## ABOUT THIS TASK
Output only the lines from the start of the entries through the line holding "Click the percent". Each line must match the original exactly.

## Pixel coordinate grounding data

_ _ _

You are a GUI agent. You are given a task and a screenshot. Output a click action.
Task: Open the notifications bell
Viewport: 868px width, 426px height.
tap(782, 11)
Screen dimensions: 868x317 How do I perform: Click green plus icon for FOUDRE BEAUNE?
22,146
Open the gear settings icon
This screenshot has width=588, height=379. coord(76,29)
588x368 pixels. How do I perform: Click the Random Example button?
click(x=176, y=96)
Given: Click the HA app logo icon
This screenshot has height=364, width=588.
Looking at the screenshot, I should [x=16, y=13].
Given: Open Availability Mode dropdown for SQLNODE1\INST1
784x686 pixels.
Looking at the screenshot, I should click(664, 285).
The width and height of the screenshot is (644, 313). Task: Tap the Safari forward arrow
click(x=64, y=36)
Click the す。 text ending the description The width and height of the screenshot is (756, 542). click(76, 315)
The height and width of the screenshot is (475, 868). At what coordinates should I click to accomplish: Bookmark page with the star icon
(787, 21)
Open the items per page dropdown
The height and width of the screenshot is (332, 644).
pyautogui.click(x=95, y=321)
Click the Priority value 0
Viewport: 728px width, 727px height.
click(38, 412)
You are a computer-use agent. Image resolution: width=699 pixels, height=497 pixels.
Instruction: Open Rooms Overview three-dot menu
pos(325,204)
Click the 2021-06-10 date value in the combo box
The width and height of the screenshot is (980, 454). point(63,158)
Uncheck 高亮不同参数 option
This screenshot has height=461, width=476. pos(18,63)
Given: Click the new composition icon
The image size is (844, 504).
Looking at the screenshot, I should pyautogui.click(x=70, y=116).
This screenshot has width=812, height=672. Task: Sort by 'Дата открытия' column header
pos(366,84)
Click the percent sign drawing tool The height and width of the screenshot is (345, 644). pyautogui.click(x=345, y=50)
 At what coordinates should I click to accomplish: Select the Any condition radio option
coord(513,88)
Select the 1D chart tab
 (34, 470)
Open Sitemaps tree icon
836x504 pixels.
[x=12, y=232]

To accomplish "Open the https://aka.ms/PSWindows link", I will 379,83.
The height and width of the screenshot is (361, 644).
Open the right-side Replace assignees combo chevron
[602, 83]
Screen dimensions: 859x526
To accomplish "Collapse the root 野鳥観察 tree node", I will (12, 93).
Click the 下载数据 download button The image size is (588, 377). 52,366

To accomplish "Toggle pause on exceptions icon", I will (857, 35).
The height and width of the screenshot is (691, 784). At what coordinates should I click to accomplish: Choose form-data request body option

_ _ _

## THE COMPLETED TASK
You are a GUI agent. You are given a task and a screenshot. Output a click action.
Task: Open the notifications bell
Viewport: 868px width, 426px height.
tap(782, 11)
Screen dimensions: 868x317 How do I perform: Click green plus icon for FOUDRE BEAUNE?
22,146
Open the gear settings icon
This screenshot has width=588, height=379. coord(76,29)
588x368 pixels. How do I perform: Click the Random Example button?
click(x=176, y=96)
Given: Click the HA app logo icon
This screenshot has height=364, width=588.
Looking at the screenshot, I should [x=16, y=13].
Given: Open Availability Mode dropdown for SQLNODE1\INST1
784x686 pixels.
Looking at the screenshot, I should click(664, 285).
The width and height of the screenshot is (644, 313). Task: Tap the Safari forward arrow
click(x=64, y=36)
Click the す。 text ending the description The width and height of the screenshot is (756, 542). click(76, 315)
The height and width of the screenshot is (475, 868). At what coordinates should I click to accomplish: Bookmark page with the star icon
(787, 21)
Open the items per page dropdown
The height and width of the screenshot is (332, 644).
pyautogui.click(x=95, y=321)
Click the Priority value 0
Viewport: 728px width, 727px height.
click(38, 412)
You are a computer-use agent. Image resolution: width=699 pixels, height=497 pixels.
Instruction: Open Rooms Overview three-dot menu
pos(325,204)
Click the 2021-06-10 date value in the combo box
The width and height of the screenshot is (980, 454). point(63,158)
Uncheck 高亮不同参数 option
This screenshot has height=461, width=476. pos(18,63)
Given: Click the new composition icon
The image size is (844, 504).
Looking at the screenshot, I should pyautogui.click(x=70, y=116).
This screenshot has width=812, height=672. Task: Sort by 'Дата открытия' column header
pos(366,84)
Click the percent sign drawing tool The height and width of the screenshot is (345, 644). pyautogui.click(x=345, y=50)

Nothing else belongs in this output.